━━━━━ ページの抜粋
シーズンがついに始動! アイスホッケー部の夏の1日に迫る

アイスホッケー

 「ウインタースポーツは夏の間何をしているのか」。そのような疑問を解決すべく、合宿を控え、活動を再開したばかりのスケート部ホッケー部門の練習の様子を取材した。監督、コーチが変わり、新体制となったホッケー部門の夏シーズンが始まった。

トレーニング後に集まる選手たち

 八戸での合宿を前に、チームが再集合したのは8月7日。5月初旬の早慶戦のあと、陸上トレーニング期間、自主トレーニング期間を挟んでの再開となる。この間、早大スケート部ホッケー部門は内藤正樹前監督(平3二文卒=北海道・釧路湖陵)がスケート部総監督に、堤広利監督(平10人卒=東京・早実)が就任、さらに松浦駿コーチ(平24スポ卒=北海道・釧路工)が加わり、新体制となった。また、9月入学の共田野安(国教新1=カナダ・ジョージエリオットセカンダリースクール)が加入。合宿を経て、9月から開幕する関東大学リーグ戦(秋リーグ)に向け、チームのレベルを上げていきたい段階だ。
━━━━━━━━━━
━━━━━ 資料の抜粋
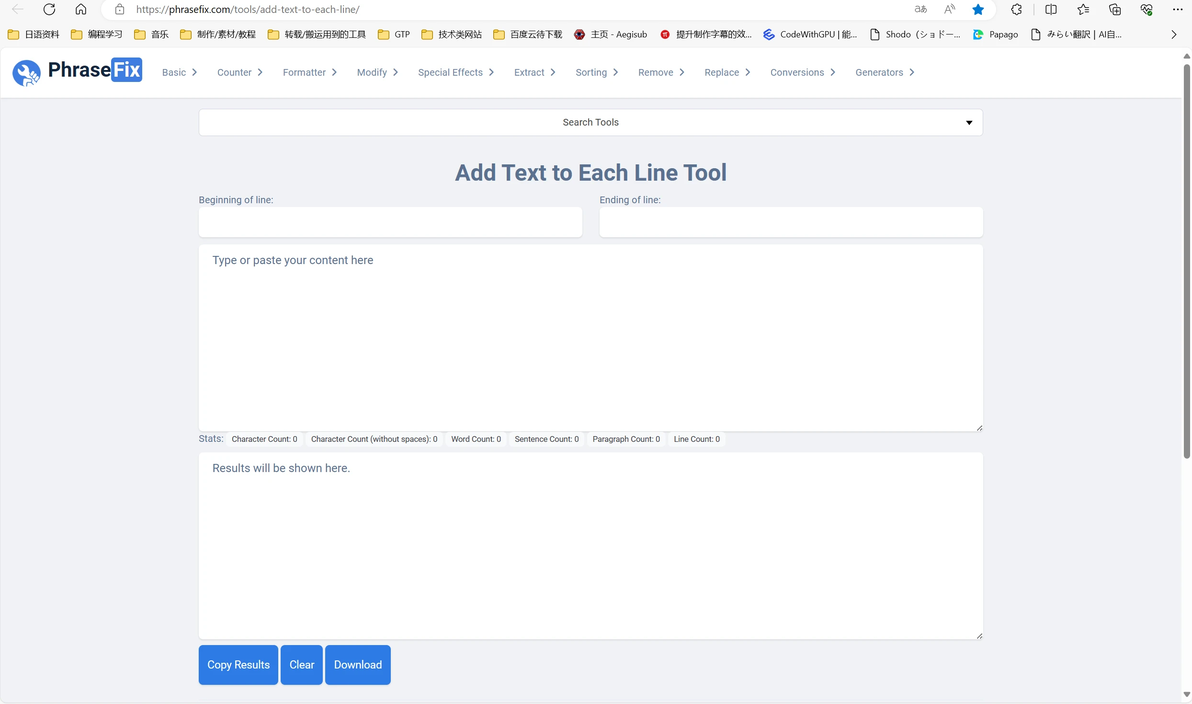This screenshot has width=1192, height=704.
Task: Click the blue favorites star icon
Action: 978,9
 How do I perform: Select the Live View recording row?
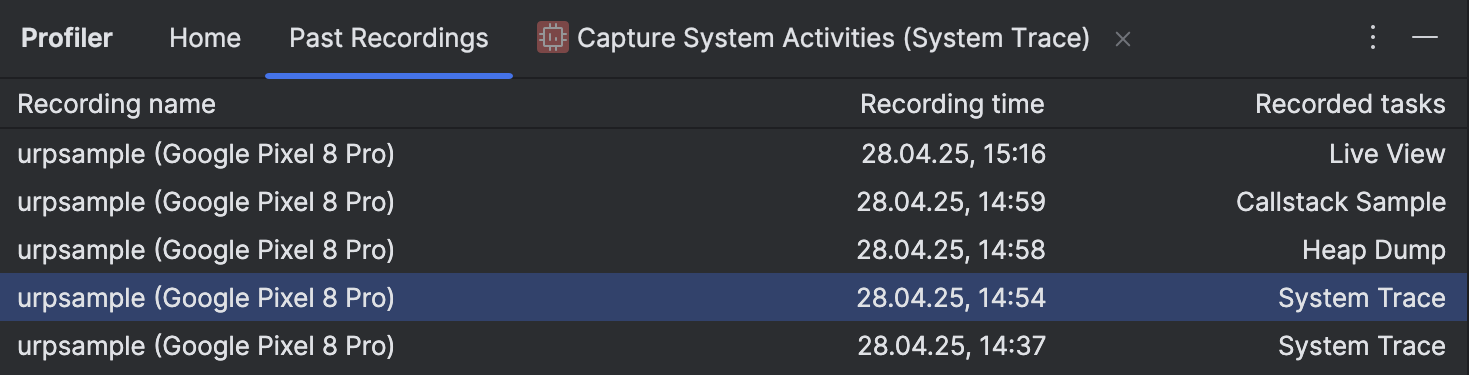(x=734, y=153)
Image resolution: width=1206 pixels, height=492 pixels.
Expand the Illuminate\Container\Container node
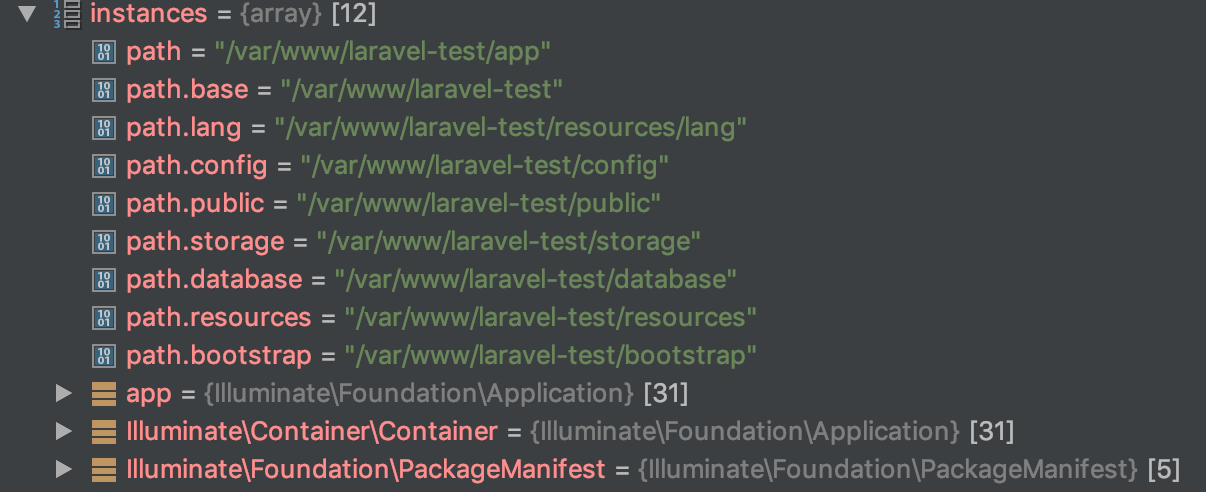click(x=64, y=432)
━━━━━━━━━━
### 課題の内容
上にあるアイスホッケー部の記事を、最初から最後まで一字一句そのまま書き写してください。

### 解答
シーズンがついに始動! アイスホッケー部の夏の1日に迫る

アイスホッケー

 「ウインタースポーツは夏の間何をしているのか」。そのような疑問を解決すべく、合宿を控え、活動を再開したばかりのスケート部ホッケー部門の練習の様子を取材した。監督、コーチが変わり、新体制となったホッケー部門の夏シーズンが始まった。

トレーニング後に集まる選手たち

 八戸での合宿を前に、チームが再集合したのは8月7日。5月初旬の早慶戦のあと、陸上トレーニング期間、自主トレーニング期間を挟んでの再開となる。この間、早大スケート部ホッケー部門は内藤正樹前監督(平3二文卒=北海道・釧路湖陵)がスケート部総監督に、堤広利監督(平10人卒=東京・早実)が就任、さらに松浦駿コーチ(平24スポ卒=北海道・釧路工)が加わり、新体制となった。また、9月入学の共田野安(国教新1=カナダ・ジョージエリオットセカンダリースクール)が加入。合宿を経て、9月から開幕する関東大学リーグ戦(秋リーグ)に向け、チームのレベルを上げていきたい段階だ。